**** Material for this exercise ****
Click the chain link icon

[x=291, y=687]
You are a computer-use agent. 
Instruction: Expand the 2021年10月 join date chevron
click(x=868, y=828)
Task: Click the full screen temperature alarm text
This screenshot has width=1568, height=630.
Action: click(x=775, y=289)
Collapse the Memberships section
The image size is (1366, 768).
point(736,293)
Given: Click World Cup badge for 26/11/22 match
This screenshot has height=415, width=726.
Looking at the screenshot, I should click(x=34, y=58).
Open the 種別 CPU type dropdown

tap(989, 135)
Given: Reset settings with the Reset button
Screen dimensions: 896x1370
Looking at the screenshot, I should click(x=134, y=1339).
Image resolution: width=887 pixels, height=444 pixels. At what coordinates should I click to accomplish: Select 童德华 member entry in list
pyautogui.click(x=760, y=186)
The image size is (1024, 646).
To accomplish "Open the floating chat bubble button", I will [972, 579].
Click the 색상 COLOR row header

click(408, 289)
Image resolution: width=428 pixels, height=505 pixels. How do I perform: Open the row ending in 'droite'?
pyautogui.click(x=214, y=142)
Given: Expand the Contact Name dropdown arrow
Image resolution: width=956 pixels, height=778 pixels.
****
Reproduce every line of the items above without any changes.

Output:
Click the chain link icon

[x=291, y=687]
You are a computer-use agent. 
Instruction: Expand the 2021年10月 join date chevron
click(x=868, y=828)
Task: Click the full screen temperature alarm text
This screenshot has width=1568, height=630.
Action: click(x=775, y=289)
Collapse the Memberships section
The image size is (1366, 768).
point(736,293)
Given: Click World Cup badge for 26/11/22 match
This screenshot has height=415, width=726.
Looking at the screenshot, I should click(x=34, y=58).
Open the 種別 CPU type dropdown

tap(989, 135)
Given: Reset settings with the Reset button
Screen dimensions: 896x1370
Looking at the screenshot, I should click(x=134, y=1339).
Image resolution: width=887 pixels, height=444 pixels. At what coordinates should I click to accomplish: Select 童德华 member entry in list
pyautogui.click(x=760, y=186)
The image size is (1024, 646).
To accomplish "Open the floating chat bubble button", I will [972, 579].
Click the 색상 COLOR row header

click(408, 289)
Image resolution: width=428 pixels, height=505 pixels. How do I perform: Open the row ending in 'droite'?
pyautogui.click(x=214, y=142)
Given: Expand the Contact Name dropdown arrow
Image resolution: width=956 pixels, height=778 pixels.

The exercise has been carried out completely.